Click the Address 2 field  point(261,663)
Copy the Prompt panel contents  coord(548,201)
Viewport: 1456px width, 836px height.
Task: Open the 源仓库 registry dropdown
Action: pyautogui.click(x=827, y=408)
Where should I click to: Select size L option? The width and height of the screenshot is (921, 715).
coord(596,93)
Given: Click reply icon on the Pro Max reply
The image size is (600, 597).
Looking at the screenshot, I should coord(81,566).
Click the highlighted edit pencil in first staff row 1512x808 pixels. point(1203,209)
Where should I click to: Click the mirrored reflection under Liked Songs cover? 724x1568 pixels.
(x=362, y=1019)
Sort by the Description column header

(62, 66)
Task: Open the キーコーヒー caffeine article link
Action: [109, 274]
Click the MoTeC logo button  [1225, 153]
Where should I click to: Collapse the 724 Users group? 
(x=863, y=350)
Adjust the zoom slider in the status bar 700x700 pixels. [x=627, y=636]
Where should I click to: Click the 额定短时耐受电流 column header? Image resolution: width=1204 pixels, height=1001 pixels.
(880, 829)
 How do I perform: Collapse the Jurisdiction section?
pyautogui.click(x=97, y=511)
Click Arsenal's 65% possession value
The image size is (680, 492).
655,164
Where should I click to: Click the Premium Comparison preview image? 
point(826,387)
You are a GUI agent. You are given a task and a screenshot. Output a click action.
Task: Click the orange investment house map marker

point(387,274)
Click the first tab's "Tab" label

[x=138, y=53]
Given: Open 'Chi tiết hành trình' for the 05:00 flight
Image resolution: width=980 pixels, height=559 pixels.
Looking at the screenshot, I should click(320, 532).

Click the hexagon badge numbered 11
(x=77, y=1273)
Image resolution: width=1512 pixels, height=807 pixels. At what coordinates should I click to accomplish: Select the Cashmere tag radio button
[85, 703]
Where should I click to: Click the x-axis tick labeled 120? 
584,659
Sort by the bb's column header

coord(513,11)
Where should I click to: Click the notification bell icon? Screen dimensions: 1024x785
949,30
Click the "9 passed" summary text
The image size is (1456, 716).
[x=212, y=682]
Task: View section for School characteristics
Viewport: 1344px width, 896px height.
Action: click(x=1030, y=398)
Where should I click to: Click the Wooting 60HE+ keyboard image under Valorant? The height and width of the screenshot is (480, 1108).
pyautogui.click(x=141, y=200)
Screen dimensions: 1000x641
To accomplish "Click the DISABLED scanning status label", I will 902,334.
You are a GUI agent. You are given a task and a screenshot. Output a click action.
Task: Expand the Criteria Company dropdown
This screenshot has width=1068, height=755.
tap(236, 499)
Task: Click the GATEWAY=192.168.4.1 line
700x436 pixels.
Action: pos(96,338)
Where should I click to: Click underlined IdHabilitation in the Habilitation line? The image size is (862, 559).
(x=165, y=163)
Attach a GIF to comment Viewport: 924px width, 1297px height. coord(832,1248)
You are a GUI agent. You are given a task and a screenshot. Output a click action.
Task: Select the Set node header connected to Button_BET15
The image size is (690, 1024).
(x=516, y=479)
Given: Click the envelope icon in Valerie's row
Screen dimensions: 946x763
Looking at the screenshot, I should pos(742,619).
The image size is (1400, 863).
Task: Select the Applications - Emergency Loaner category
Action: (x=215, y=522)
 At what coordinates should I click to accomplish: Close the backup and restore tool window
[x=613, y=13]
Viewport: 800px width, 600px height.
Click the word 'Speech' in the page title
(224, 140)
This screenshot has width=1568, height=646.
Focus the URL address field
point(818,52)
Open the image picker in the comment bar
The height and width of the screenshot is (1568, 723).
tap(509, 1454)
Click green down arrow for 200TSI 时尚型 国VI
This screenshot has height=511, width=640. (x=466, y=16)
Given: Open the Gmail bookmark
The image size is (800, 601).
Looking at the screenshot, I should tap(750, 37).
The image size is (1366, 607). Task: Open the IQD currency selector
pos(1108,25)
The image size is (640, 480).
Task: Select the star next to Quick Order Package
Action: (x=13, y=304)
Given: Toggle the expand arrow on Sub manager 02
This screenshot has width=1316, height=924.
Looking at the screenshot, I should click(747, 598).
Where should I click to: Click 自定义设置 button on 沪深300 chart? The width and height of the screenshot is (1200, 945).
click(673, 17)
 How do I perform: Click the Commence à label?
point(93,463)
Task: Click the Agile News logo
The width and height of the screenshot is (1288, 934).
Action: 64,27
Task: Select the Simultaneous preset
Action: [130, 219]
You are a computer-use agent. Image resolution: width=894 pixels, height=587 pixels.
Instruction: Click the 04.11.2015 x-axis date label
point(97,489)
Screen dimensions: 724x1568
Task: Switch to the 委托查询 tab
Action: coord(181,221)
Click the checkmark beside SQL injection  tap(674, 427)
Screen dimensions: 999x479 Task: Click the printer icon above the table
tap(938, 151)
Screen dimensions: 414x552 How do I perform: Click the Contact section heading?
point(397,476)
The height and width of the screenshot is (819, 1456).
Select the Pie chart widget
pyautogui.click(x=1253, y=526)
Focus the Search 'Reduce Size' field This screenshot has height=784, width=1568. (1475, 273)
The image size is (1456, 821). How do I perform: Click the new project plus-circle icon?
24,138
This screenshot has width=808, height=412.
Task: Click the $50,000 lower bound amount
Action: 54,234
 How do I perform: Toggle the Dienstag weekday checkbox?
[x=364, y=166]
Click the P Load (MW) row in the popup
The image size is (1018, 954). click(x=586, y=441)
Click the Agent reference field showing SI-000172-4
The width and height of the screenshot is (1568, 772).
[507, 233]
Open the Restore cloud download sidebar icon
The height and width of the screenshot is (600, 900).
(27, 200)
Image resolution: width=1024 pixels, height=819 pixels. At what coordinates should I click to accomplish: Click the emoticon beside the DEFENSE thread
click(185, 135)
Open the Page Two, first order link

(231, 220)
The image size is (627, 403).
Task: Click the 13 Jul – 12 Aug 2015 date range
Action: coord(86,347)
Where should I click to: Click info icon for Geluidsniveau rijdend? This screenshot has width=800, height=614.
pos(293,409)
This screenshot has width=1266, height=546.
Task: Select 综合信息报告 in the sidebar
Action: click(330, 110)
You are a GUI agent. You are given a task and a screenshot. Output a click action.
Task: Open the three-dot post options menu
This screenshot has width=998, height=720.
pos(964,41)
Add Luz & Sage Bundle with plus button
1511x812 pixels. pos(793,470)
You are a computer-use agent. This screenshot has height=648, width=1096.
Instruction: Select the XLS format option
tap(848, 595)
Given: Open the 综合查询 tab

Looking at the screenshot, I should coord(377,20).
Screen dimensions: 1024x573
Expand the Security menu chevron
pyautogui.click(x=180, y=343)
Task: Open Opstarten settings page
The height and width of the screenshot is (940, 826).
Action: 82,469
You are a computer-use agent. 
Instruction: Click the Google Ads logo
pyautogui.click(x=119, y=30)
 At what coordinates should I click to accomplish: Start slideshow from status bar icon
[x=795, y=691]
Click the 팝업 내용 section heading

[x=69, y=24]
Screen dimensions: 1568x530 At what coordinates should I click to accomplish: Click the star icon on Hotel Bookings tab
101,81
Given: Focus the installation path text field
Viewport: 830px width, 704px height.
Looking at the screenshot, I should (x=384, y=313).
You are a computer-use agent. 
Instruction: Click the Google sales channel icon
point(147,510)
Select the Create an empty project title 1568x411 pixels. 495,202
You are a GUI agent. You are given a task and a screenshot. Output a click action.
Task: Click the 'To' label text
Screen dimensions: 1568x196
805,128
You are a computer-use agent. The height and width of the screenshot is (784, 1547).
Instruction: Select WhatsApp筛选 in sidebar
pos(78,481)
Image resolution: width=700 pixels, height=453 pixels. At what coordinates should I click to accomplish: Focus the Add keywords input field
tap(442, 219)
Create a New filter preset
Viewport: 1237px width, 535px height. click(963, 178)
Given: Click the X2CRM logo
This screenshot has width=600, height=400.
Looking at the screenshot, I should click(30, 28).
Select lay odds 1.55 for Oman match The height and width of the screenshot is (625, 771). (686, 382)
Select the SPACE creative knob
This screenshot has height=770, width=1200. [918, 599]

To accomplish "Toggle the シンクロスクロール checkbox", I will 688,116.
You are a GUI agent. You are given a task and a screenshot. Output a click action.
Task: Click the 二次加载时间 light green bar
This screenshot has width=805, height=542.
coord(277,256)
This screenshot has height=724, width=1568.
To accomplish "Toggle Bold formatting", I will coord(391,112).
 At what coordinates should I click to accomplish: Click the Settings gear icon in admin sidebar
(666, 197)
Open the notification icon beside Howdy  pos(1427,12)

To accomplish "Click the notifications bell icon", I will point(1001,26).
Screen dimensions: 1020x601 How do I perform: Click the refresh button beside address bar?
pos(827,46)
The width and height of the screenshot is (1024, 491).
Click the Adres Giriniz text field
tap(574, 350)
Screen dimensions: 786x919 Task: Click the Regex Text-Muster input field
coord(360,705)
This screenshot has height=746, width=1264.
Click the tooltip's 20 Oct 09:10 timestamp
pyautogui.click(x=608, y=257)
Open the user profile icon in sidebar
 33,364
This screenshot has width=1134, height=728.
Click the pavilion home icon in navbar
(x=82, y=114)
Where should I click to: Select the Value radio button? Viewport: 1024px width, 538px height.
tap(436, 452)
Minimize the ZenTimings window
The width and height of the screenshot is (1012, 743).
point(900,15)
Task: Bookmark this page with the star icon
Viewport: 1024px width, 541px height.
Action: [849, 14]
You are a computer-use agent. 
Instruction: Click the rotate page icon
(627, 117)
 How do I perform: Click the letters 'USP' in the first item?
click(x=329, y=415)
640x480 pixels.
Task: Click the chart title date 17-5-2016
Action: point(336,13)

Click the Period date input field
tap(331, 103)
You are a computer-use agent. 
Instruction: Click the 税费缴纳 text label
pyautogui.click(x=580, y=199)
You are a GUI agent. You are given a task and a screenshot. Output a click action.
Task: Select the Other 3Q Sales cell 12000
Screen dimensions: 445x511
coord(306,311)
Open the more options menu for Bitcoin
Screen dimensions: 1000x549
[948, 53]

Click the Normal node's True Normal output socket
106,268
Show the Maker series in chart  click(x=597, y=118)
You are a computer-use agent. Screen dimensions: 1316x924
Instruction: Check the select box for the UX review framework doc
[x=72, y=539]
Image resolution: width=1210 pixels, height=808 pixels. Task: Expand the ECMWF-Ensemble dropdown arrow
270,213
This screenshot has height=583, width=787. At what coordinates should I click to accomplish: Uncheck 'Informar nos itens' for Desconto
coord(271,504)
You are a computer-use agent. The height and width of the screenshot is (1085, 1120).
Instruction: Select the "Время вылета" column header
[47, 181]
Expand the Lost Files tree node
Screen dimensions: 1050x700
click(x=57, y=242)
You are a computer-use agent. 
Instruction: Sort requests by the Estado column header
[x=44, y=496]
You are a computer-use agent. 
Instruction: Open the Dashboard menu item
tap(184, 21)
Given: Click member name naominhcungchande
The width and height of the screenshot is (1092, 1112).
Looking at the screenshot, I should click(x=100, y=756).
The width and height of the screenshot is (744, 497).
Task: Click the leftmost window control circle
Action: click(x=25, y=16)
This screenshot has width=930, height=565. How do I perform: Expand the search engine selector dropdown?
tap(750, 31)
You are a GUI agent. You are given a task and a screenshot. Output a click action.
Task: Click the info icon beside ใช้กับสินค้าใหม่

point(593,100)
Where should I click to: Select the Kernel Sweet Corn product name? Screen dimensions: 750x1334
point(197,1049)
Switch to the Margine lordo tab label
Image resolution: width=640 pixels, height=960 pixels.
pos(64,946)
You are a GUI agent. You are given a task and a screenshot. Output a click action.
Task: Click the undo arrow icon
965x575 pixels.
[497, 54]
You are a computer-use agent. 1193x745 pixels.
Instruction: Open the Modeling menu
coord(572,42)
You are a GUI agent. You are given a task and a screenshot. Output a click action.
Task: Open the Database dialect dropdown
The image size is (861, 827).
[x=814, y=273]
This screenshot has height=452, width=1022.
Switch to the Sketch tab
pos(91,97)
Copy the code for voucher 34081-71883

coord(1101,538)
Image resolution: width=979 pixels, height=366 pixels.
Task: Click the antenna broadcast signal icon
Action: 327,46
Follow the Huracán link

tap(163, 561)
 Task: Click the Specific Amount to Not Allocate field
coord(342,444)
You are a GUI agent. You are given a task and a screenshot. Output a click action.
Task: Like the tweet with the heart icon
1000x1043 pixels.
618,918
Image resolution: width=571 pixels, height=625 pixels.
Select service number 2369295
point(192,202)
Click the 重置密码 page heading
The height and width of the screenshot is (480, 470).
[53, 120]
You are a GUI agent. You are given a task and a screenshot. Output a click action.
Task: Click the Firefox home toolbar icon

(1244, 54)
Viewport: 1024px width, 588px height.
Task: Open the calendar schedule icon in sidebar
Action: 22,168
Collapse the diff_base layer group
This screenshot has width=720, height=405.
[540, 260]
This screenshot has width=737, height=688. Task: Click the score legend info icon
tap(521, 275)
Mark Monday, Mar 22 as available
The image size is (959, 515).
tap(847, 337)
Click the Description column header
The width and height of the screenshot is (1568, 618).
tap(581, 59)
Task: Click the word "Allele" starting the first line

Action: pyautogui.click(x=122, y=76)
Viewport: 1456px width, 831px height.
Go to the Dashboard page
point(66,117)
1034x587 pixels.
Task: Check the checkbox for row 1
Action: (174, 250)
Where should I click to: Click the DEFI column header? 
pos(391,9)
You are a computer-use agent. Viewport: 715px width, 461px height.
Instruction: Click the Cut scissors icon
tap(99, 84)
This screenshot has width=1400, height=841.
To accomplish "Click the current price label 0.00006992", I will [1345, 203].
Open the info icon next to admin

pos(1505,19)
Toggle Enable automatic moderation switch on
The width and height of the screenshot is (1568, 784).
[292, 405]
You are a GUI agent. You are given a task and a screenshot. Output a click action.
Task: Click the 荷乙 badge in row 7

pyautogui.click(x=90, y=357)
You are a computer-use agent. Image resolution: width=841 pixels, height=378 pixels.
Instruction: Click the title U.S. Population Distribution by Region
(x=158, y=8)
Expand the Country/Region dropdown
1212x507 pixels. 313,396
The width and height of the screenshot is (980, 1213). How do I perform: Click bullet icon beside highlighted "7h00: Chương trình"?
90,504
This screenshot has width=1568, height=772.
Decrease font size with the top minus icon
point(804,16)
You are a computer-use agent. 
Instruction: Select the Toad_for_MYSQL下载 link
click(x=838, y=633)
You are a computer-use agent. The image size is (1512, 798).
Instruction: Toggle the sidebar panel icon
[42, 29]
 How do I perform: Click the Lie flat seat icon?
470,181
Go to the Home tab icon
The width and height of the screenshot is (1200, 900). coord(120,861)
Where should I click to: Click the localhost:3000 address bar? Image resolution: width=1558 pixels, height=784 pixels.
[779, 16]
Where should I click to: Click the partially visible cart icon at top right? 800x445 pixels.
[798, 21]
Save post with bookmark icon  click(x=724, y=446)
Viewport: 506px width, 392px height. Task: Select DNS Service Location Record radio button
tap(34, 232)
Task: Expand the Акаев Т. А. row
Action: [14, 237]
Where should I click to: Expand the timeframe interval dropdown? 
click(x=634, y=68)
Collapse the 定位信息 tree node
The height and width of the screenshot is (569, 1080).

_ _ _ _ _ _ _

Exercise
Each line from the top of the listing down to and including the one containing "Click the highlighted" should be transcribed exactly; nothing else is to be output.

Task answer
Click the Address 2 field  point(261,663)
Copy the Prompt panel contents  coord(548,201)
Viewport: 1456px width, 836px height.
Task: Open the 源仓库 registry dropdown
Action: pyautogui.click(x=827, y=408)
Where should I click to: Select size L option? The width and height of the screenshot is (921, 715).
coord(596,93)
Given: Click reply icon on the Pro Max reply
The image size is (600, 597).
Looking at the screenshot, I should coord(81,566).
Click the highlighted edit pencil in first staff row 1512x808 pixels. point(1203,209)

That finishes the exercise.